Sunday, April 29, 2007

A new nitrilase from Bradyrhizobium japonicum USDA 110: Gene cloning, biochemical characterization and substrate specificity

Ling Hua, Chandrani Mukherjee, Dunming Zhu, Beatriz, E. Rios, and Edward, R. Biehl. Chemistry, Southern Methodist University, 3215 Danile Ave., Fondren Science Building Rm231, Dallas, TX 75275

Nitrilase-catalyzed hydrolysis organocyanides (nitriles) to carboxylic acids offers a “greener” alternative to the traditional chemical methods, because this ecofriendly biotransformation allows clean and mild synthesis with high yield and selectivity.1-9 However, many of the known nitrilases possess considerable disadvantages such as low stability or selectivity.
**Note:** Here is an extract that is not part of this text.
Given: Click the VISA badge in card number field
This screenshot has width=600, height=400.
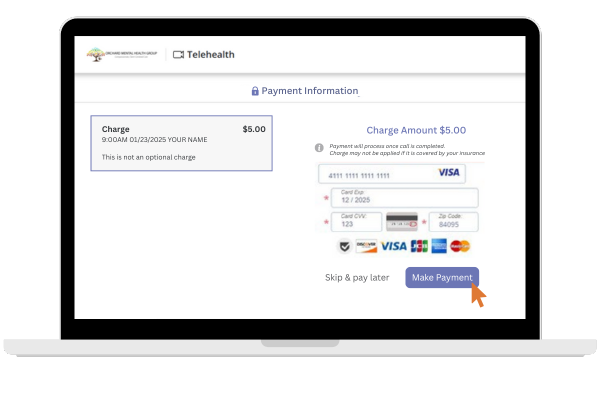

This prevents the industrial application of nitrilases, and there is thus a constant demand for new nitrilases.10-12 The rapidly growing genome sequence data obtained in the course of genome projects offers a tremendous opportunity for rapid discovery of new enzyme catalysts. An interesting putative nitrilase gene (blr3397) was identified in Bradyrhizobium japonicum USDA110. As part of our effort to develop an effective nitrilase catalyst tool-box, this putative nitrilase gene was cloned and expressed in E. coli, the encoded protein was purified and characterized. The substrate specificity of this nitrilase was also evaluated towards a variety of nitriles with diverse structures.